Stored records
======

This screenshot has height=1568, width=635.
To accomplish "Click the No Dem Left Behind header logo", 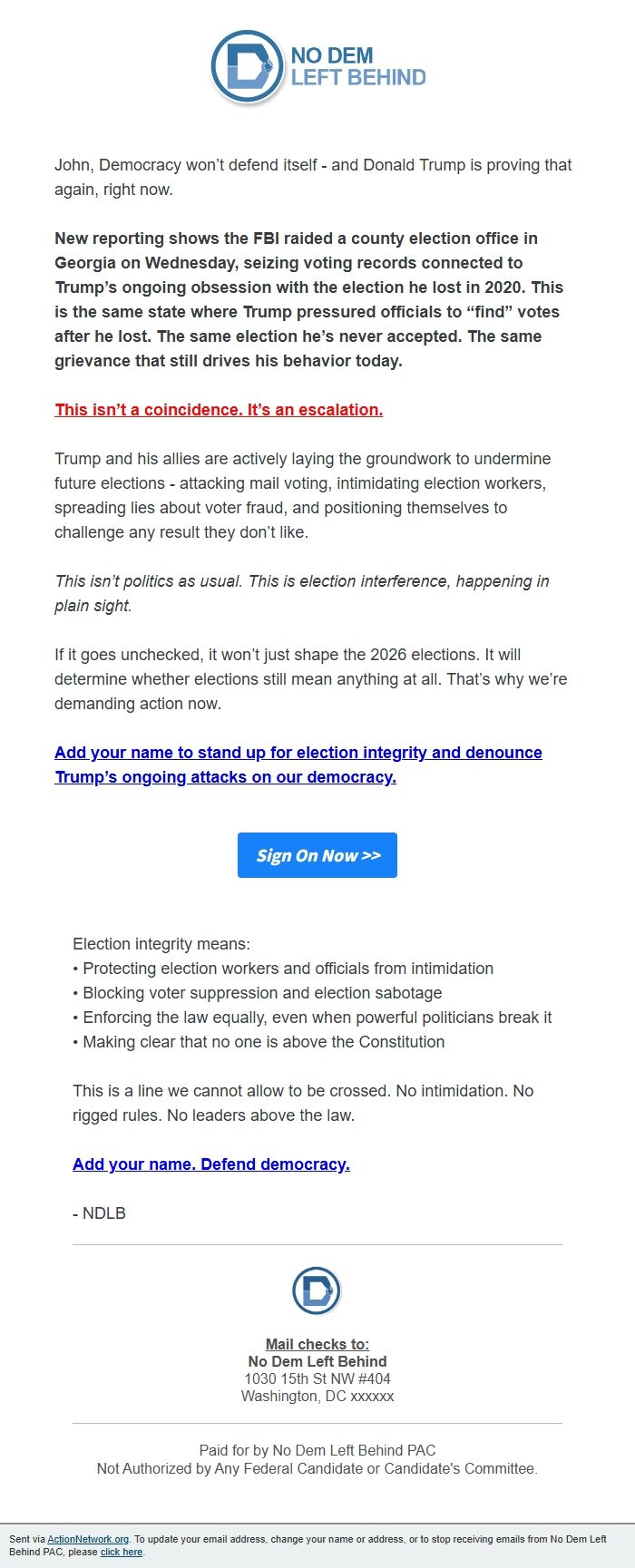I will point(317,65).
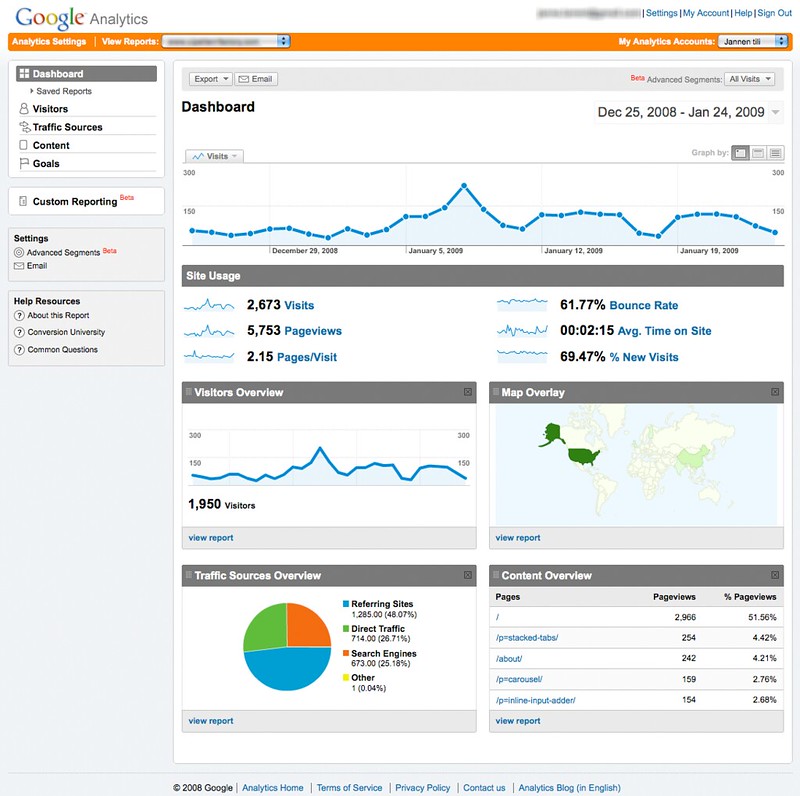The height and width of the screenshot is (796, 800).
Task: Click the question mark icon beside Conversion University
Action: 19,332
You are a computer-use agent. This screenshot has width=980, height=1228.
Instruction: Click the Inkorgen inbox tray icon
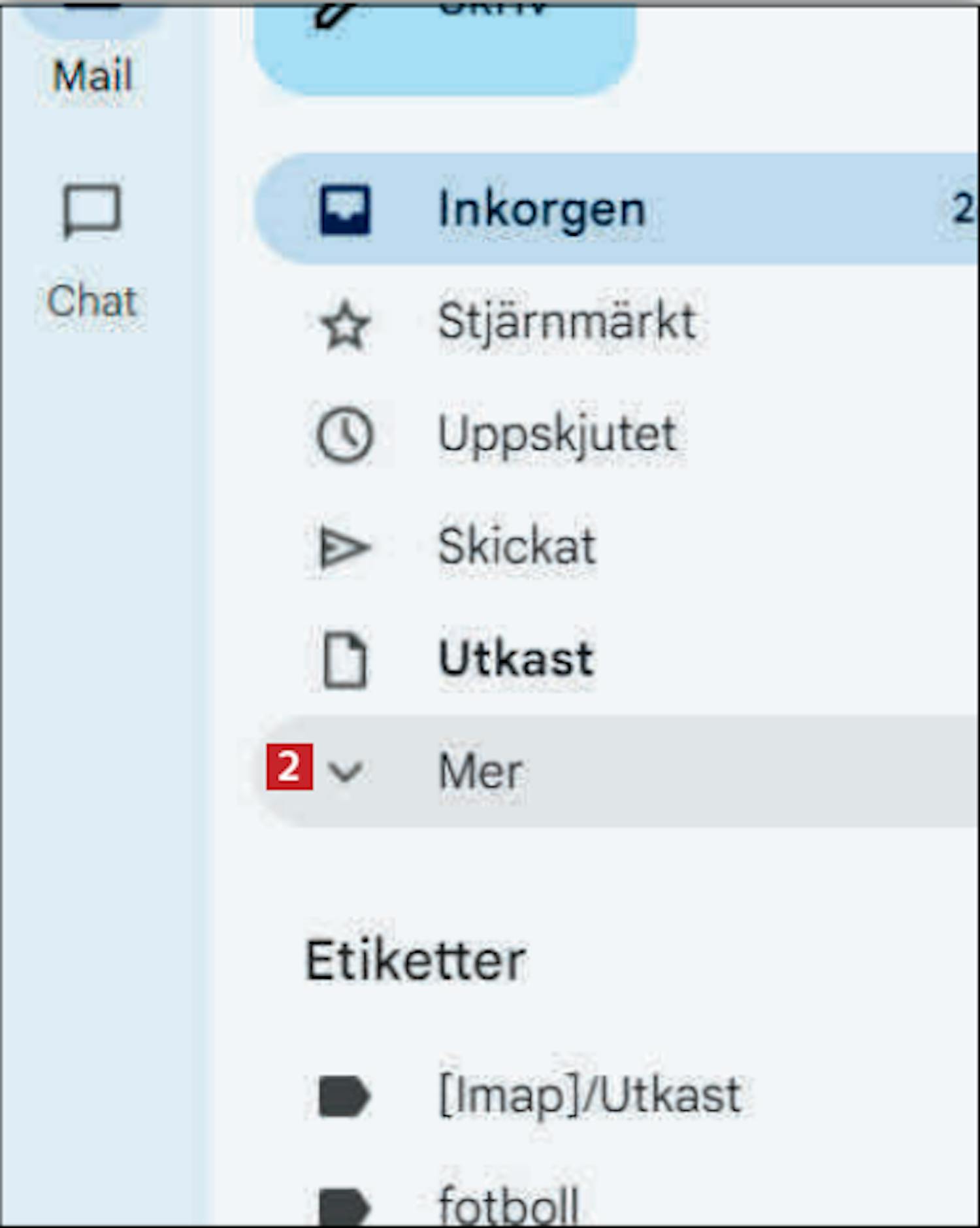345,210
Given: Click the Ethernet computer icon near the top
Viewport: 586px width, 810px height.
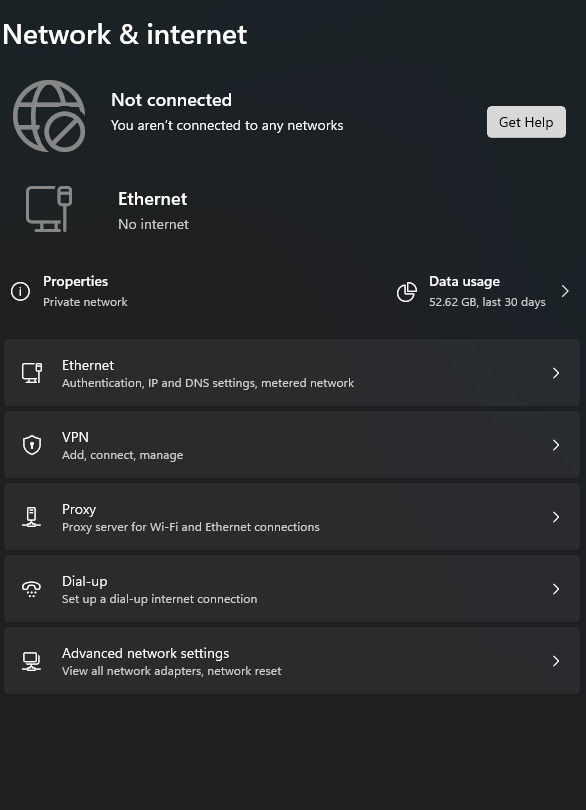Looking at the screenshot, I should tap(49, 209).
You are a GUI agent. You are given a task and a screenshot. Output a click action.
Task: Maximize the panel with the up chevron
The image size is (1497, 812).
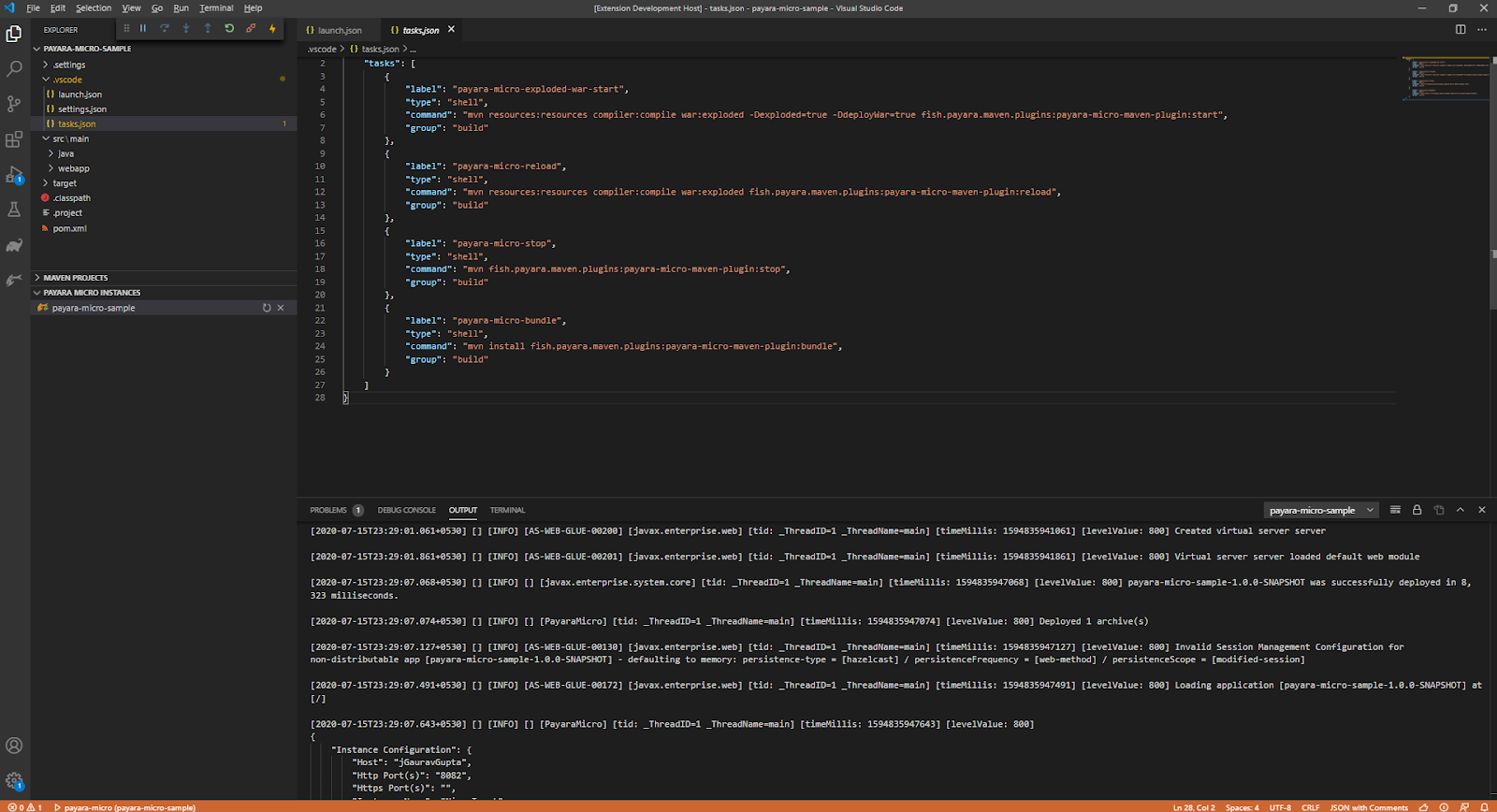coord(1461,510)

======

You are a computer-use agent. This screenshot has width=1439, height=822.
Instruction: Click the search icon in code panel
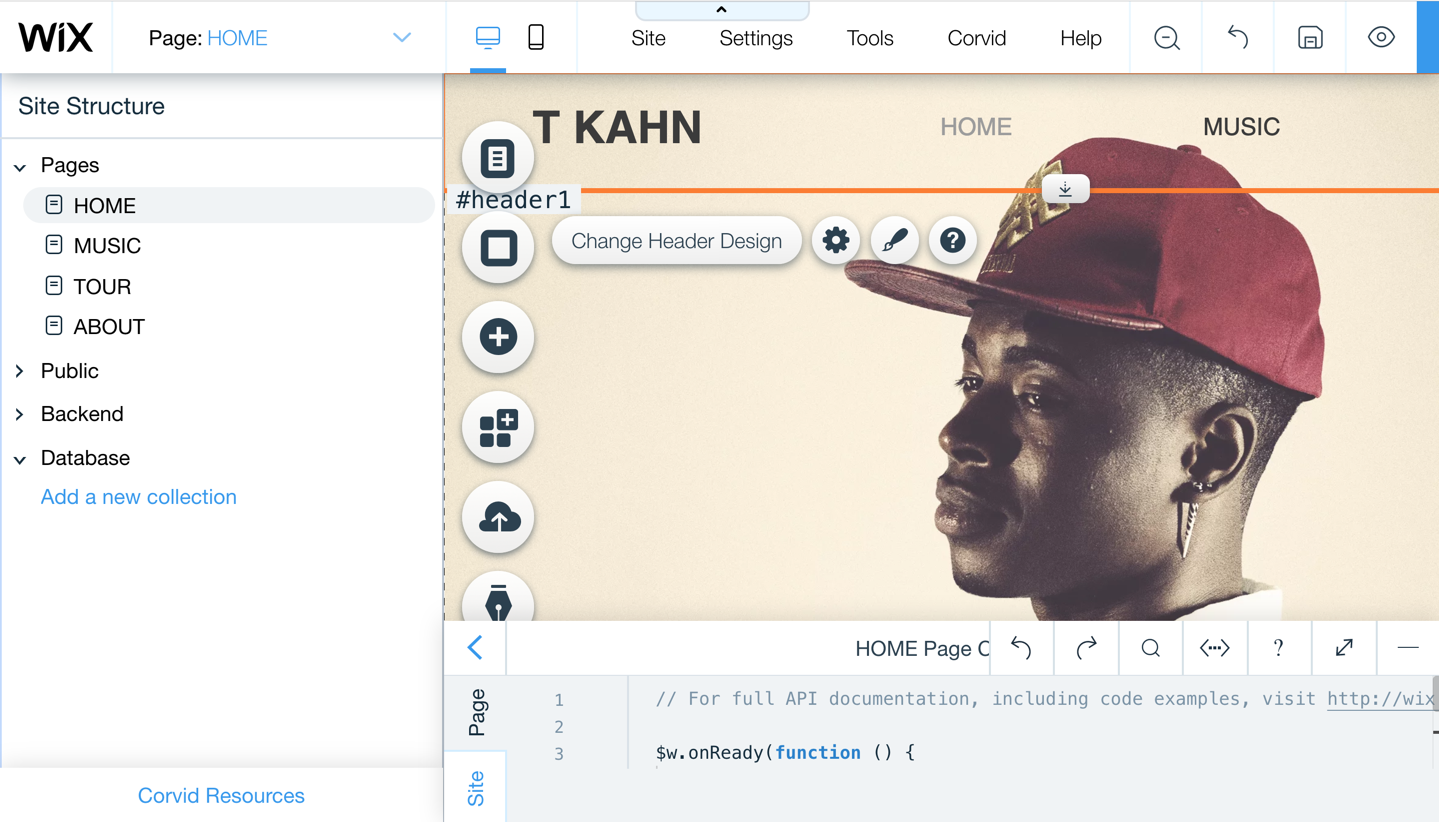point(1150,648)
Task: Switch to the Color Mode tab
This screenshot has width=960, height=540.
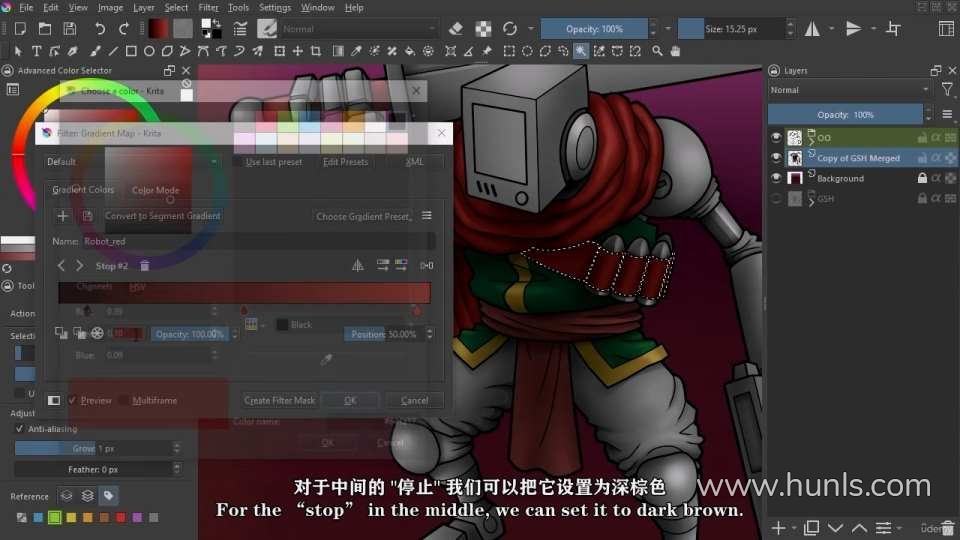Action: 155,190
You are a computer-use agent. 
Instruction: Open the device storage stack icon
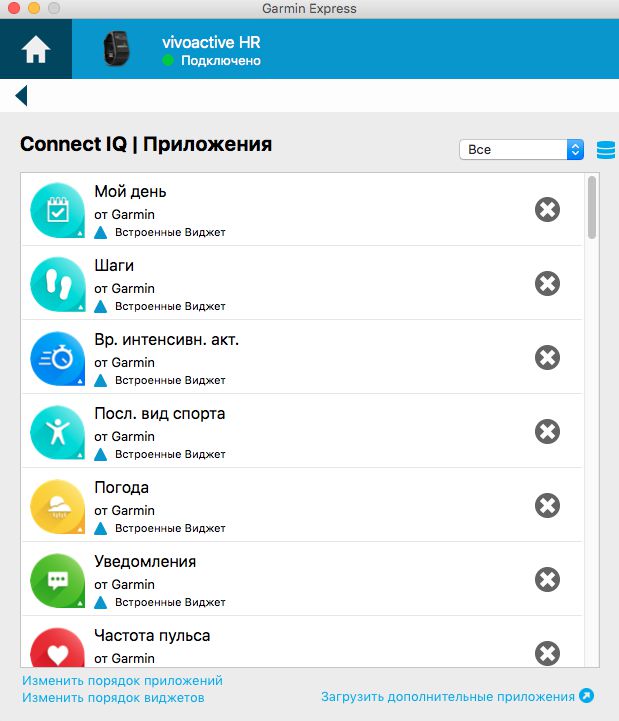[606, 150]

======

Find and copy each line above holding "computer".

» REPLY:
You are a computer-use agent. This screenshot has width=980, height=1228.
Given: Click the Ethernet computer icon near the top
You are a computer-use agent. This screenshot has width=1439, height=822.
You are a computer-use agent. 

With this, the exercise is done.